Quando non faccio una cosa, alla fine penso sempre (e mi accorgo) che in effetti non c'erano le condizioni per farla. Penso di essere sempre un tutt'uno con le mie decisioni. Anche quelle dettate dalla paura perchè anche la paura ha il suo perchè. E' un campanello di allarme che dice che non ci sono le condizioni. Quando è il momento giusto di fare una cosa semplicemente la paura si dirada e ti lascia proseguire oltre. Le cose capitano, ti ci ritrovi in mezzo e prosegui. Io la penso così. Sono contrario a qualsiasi forzatura. La cosa giusta da fare secondo me è quella che ti viene naturale fare. (o non fare)

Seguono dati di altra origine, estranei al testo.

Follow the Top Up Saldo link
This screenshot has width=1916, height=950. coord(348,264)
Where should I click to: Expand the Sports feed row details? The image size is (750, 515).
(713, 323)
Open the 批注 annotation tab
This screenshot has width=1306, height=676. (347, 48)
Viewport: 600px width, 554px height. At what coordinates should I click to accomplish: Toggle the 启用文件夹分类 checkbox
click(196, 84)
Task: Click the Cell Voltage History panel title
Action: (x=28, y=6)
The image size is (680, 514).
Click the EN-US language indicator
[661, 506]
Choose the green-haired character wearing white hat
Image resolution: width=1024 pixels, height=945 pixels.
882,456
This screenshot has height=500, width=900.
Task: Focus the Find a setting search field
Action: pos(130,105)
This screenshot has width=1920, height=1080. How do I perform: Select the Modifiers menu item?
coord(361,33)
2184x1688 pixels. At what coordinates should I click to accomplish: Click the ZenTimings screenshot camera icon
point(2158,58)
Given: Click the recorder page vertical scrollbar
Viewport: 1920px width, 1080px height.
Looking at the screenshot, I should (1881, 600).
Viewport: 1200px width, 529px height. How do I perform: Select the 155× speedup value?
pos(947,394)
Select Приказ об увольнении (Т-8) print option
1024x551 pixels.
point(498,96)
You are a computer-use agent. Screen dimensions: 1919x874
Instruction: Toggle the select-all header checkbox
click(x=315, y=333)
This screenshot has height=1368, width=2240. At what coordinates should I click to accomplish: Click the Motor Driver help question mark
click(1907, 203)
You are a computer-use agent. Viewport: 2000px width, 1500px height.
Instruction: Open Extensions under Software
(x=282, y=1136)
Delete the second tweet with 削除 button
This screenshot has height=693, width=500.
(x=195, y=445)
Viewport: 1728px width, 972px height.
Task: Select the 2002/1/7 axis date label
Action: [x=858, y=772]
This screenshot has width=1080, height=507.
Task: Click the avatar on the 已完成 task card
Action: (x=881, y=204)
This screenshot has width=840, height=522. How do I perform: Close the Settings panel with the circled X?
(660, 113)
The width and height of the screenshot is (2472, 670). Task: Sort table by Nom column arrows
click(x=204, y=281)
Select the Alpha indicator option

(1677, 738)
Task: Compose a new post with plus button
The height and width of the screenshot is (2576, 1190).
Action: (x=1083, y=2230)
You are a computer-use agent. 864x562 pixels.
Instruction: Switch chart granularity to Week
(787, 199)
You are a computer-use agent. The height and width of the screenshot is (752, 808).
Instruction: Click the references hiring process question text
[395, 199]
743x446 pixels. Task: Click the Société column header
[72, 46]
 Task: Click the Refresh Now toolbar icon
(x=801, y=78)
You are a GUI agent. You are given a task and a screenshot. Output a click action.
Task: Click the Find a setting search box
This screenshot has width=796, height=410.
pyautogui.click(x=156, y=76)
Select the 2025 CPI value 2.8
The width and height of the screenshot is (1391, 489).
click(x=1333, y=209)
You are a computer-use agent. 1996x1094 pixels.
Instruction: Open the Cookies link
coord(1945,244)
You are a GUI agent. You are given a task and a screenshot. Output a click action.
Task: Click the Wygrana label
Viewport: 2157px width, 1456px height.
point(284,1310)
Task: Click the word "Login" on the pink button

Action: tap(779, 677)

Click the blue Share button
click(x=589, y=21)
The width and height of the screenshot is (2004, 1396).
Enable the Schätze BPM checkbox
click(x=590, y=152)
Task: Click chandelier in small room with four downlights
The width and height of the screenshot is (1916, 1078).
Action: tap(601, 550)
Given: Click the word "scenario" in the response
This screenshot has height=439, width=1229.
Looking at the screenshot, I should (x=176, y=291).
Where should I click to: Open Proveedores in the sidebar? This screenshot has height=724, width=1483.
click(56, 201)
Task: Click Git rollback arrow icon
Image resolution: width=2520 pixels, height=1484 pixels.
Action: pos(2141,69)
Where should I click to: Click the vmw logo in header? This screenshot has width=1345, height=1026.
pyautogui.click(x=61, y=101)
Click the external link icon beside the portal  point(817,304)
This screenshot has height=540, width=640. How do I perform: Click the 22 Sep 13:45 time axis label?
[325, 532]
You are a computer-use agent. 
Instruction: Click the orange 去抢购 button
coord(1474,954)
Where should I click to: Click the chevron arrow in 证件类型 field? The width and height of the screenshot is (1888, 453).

Difatti se ci si fa caso in natura è così... fare sesso è piacevole. Si fa perchè è piacevole. E' stato reso piacevole per incentivare il fatto di farlo. Se fare sesso implica qualcosa di spiacevole... come ad esempio il fatto di rientrare in determinate complesse dinamiche e comportamenti sociali... allora non lo si fa più. Ed è giusto non farlo. E' la piacevolezza delle cose che ti deve guidare. Nient'altro. Mangio.. perchè quando inserisco del cibo in bocca soddisfo la fame e mi piace mangiare.. vado a dormire perchè mi sento di farlo. Fare qualcosa che non ci si sente di fare.. è SEMPRE sbagliato. Quando ti sentirai di fare una cosa.. quello sarà il momento giusto per farla. Non prima. E dal farlo non ne deriverai uno "sforzo" ma semplicemente "seguire un piacere".
Se quella situazione fosse stata davvero piacevole per lei, sarebbe rimasta. Ma evidentemente c'era qualcosa che fondamentalmente non andava. Non se l'è sentita. E va bene così. Non era quello il momento e il modo giusto.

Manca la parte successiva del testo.